The device may sound exotic, but picture a (very expensive) cheese sandwich. The two pieces of bread are made of silver and gold nanoparticles, and the “cheese” is a silk protein that tunes the memristor’s resistance. It’s a neat setup: the component can both support short- and long-term changes in the “synapse,” mimicking memories that rapidly slip your mind or those etched into the brain.

It’s a sign of learning. “This means that the system has formed a stronger connection with repeated stimuli and will be more sensitive to familiar stimuli compared with fresh ones,” the authors said.

Then comes the really cool part. Depending on its resistance, the memristor can heat up a hydrogel so that it releases dopamine into pre-etched nanochannels.

Putting everything together, the chip acts like a biological neuron. When stimulated with dopamine, it generates an electrical signal that’s encoded at the “synapse.” If the signal is sufficiently strong, it’ll pump out dopamine onto its neighbors.

What’s left to do? Test it out with living neurons.

A Bio-Hybrid Bridge

As a first sanity check, the team placed the chip inside a Petri dish of cells with the ability to release dopamine, dubbed PC12.

Mimicking how neurons activate, they pumped in a salty mix that triggered the cells to release dopamine. Startled “awake” from the sudden influx, the artificial neuron spiked with activity, in turn pumping out its own dose of dopamine to its PC12 neighbors. Once bathed with dopamine, the biological cells changed their electrical current in response (none the wiser that the chemical came from an artificial neuron).

This type of neural chitchat is similar to interneurons. As their name suggests, these neurons act like rungs on a ladder, hooking up neural networks and helping refine the circuits’ activity. Here, the artificial neuron behaved as an interneuron—a “traffic controller” of sorts that shapes neural networks and keeps their activity in line.

Going a step further, the team next tethered the chip to a nerve in a mouse’s leg. Depending on the level of dopamine, the leg flexed as if in a morning stretch, spreading wider as the chemical increased on the chip. In another proof of concept, the team hooked up the chip to a robotic hand. By jiggering the amount of dopamine on the chip, the team could control the robot in a chemically-induced “handshake”—a downward flicker of the mechanical wrist, solely powered by dopamine.

It’s not the first time scientists have engineered a chemically-based neuron. Back in 2020, a team from Stanford linked up an artificial neuron with isolated biological ones, showing that an artificial neuron could hybridize with a biological one using dopamine as the trigger.

The difference here is the ability for feedback: the new setup forms a loop with neurons, capable of receiving and releasing dopamine, all the while changing the “memory” of the network. For now, the artificial neuron acts more as a “messenger bridge” capable of transmitting information. The setup is still too bulky for brain implants, although the authors are working to shrink each component and reduce energy consumption.

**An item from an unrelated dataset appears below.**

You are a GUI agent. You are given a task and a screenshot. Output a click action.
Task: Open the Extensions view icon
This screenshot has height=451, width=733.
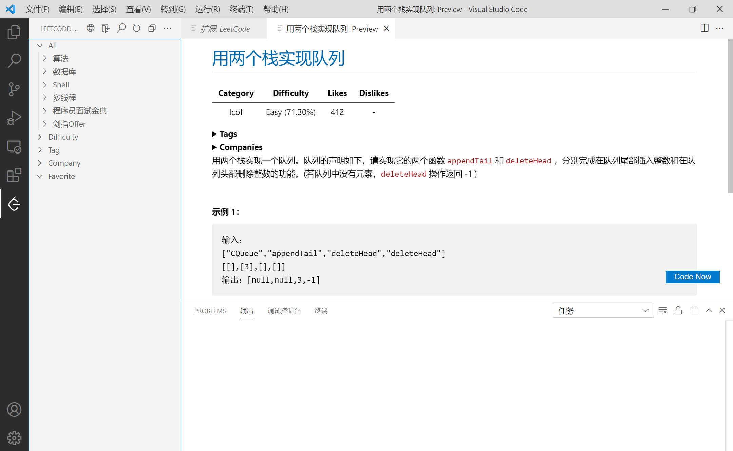14,175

To the authors, chemical and electrical neuromorphic chips aren’t one or the other. After all, the brain isn’t either.

“Such chemical BMIs [brain-machine interfaces] could complement electrical BMIs, potentially allowing neuronal information to be correctly and comprehensively interpreted for use in neuroprosthetics, human–machine interactions, and cyborg construction,” the authors said.